The Eastern Roman empire:

Constantine moved the capital of the Roman Empire to Byzantium and renamed the city Constantinople. It became the capital of the Eastern Roman (or Byzantine) Empire.

The Byzantine Empire lost land to invaders.  The Emperor Justinian's armies managed to reconquer Italy, northern Africa, and southern Spain. With the Empress Theodora he ruled from 527-565.

Justinian built schools, hospitals, and churches in Constantinople. The most famous church was the Hagia Sophia which means “holy wisdom” in Greek. Justinian developed a legal code named the Justinian code that was based on Roman law. The Byzantines studied Roman law, literature, and Latin and thought of themselves as Roman.

 

The church splits:

The division of the Empire into East and West resulted in the split of Christianity into Eastern and Western churches.
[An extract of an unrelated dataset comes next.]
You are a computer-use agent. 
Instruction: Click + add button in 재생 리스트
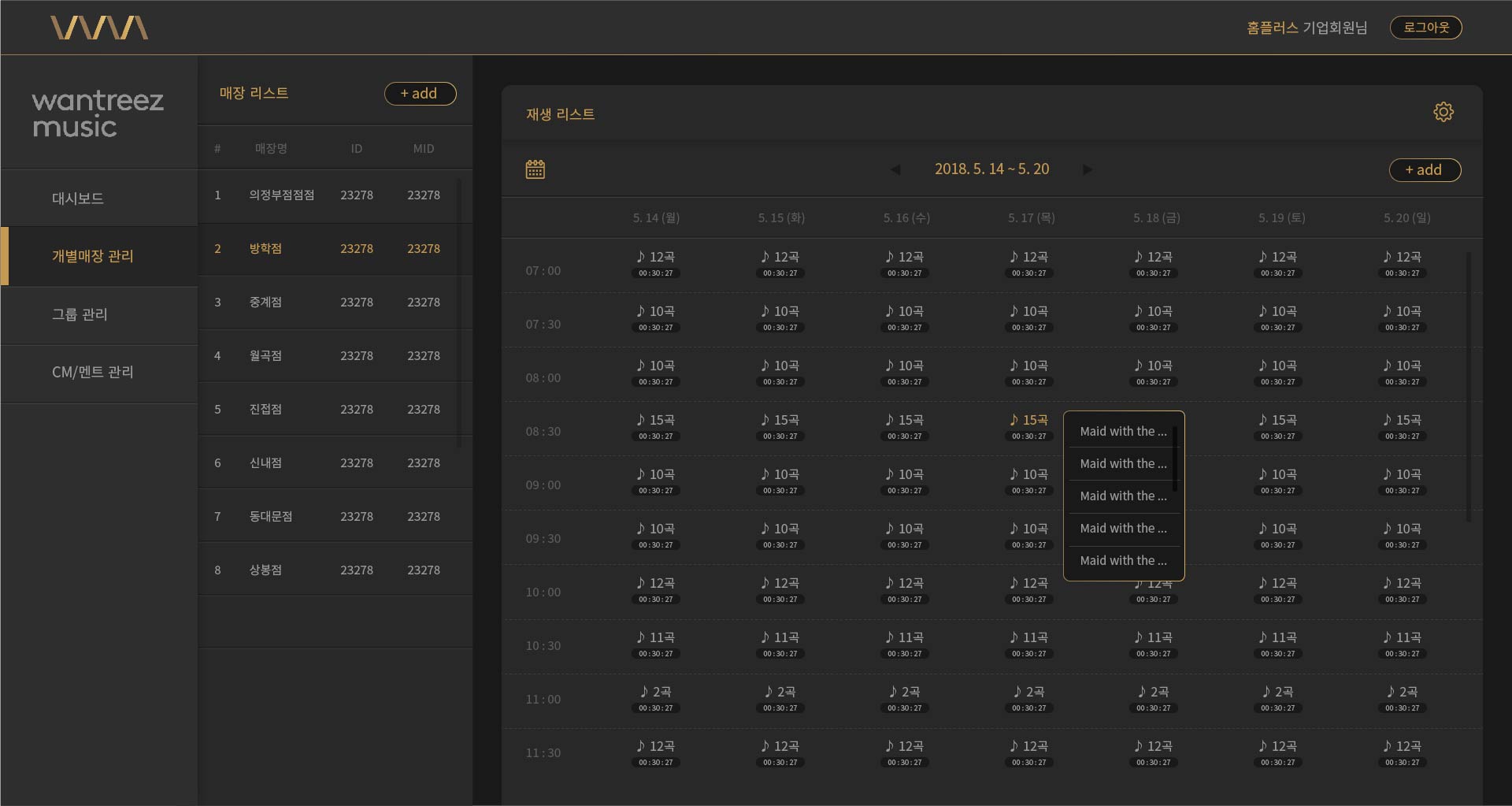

In the East, the Emperor had authority over church and state. In the West, the pope assumed authority as the head of the former Western Empire. The pope claimed authority over the churches in both the East and the West. Byzantine emperors considered themselves the head of both church and state. Eventually, the Eastern Church did not recognize the authority of the Pope.

In 1054, the Christian church split in two. The church in the West became known as the Roman Catholic Church. The church in the East became known as the Eastern Orthodox Church. The Pope claimed authority over emperors and kings, but the Byzantine Emperor claimed authority over the patriarch, the leader of the Orthodox Church.

 

Decline and fall:

After Justinian’s death in 565, the Byzantine Empire started to decline because of religious quarrels, battles over the crown, and foreign threats.

Slavic peoples attacked from the North. Persians attacked in the East. Arab armies began to attack Byzantine borders in the 600s.

Civil wars, and attacks by Serbs and Turks, weakened the Empire.

Constantinople held out until the Turks captured the capital in 1453, marking the end of the Byzantine Empire, 1000 years after the fall of Rome.